» **Instruction**:
Set out everything from the line containing "1568x700 pixels. How" down to the line containing "coord(457,256)" as a numbered list, both ends included and blank lines left out. Leave the pictures out of your answer.

» **Record set**:

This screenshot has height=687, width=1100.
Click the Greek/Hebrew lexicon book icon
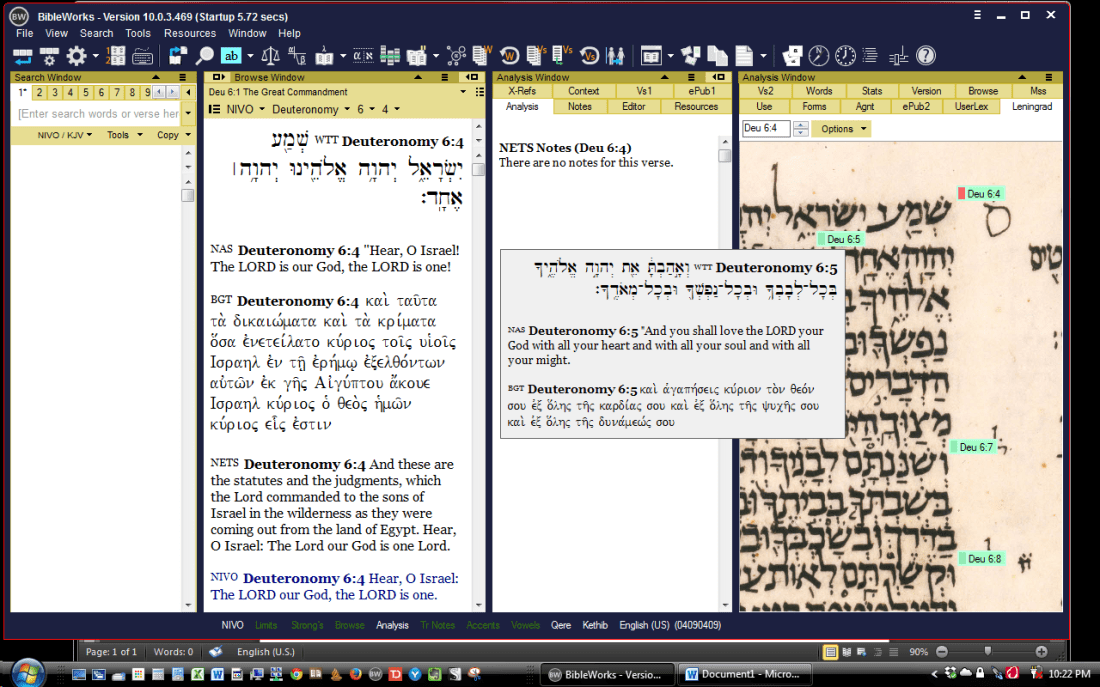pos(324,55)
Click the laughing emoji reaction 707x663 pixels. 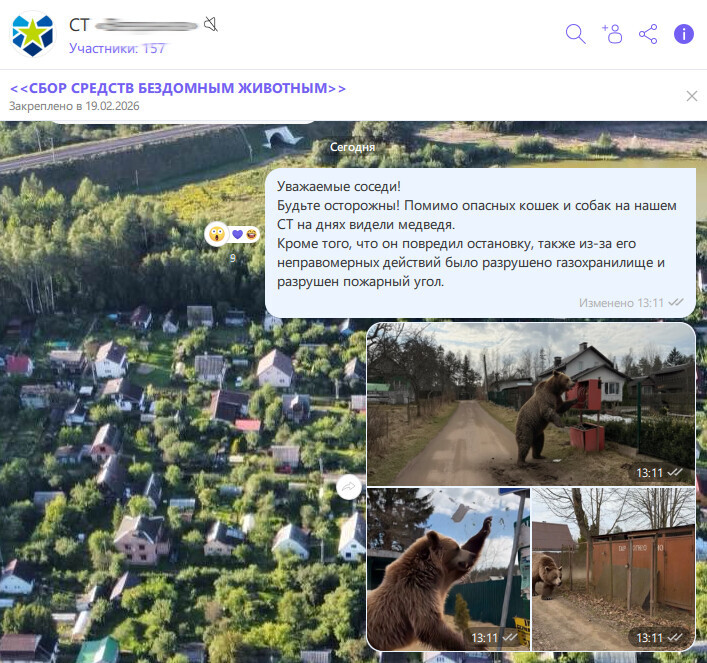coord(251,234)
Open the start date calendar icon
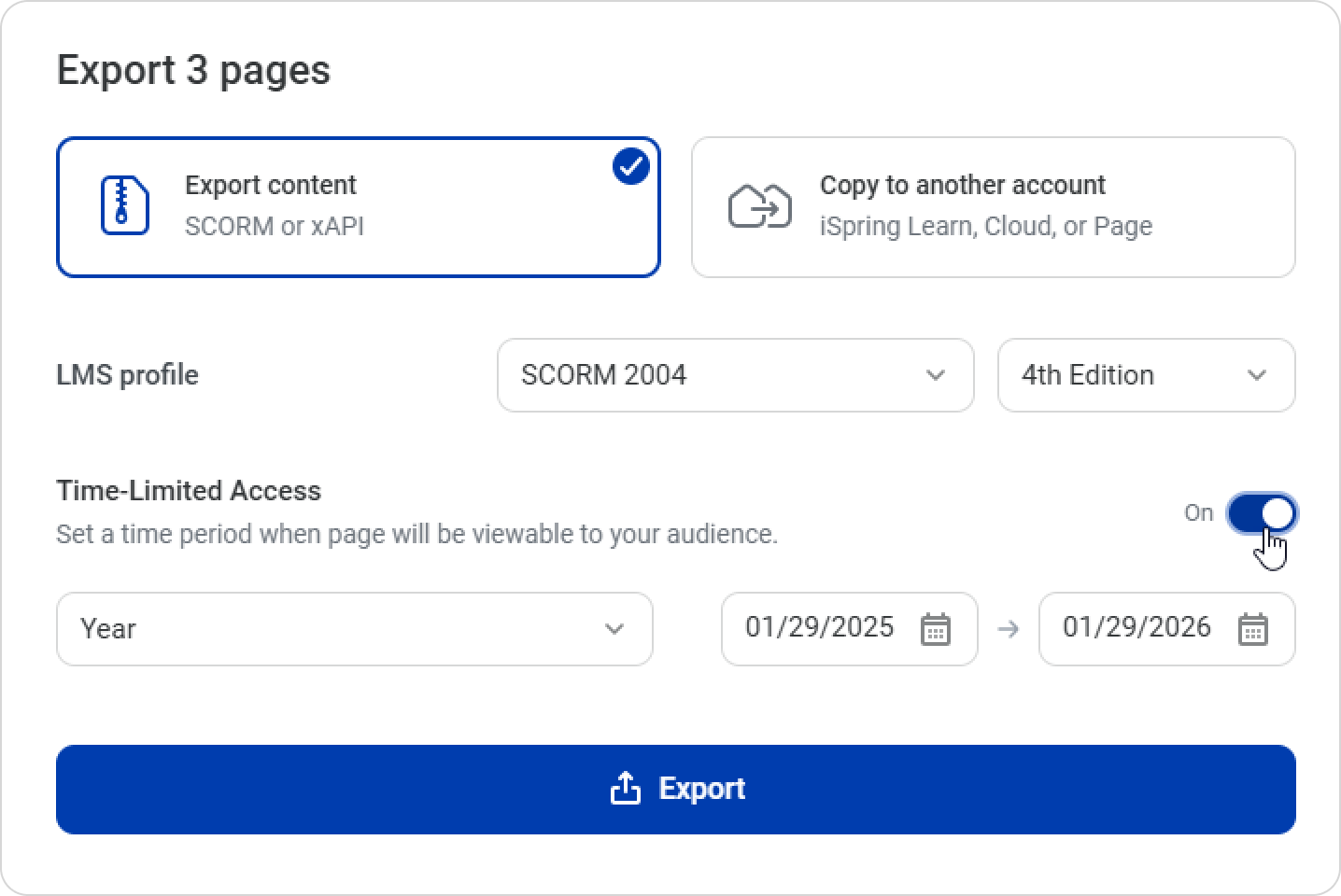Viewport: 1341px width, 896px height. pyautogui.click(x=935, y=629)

* * *

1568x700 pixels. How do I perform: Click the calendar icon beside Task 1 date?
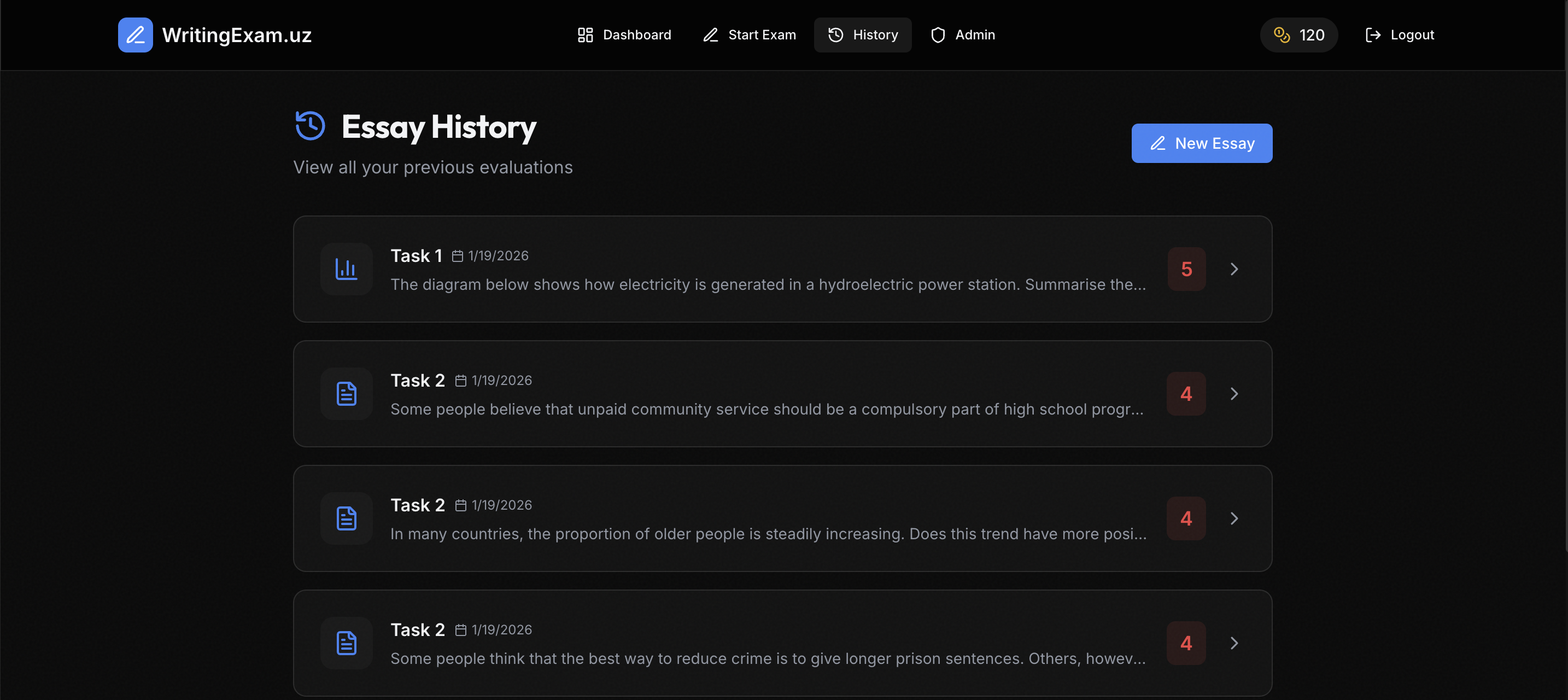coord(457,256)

» **Written response**:
1. 1568x700 pixels. How do I perform: Click the calendar icon beside Task 1 date?
2. coord(457,256)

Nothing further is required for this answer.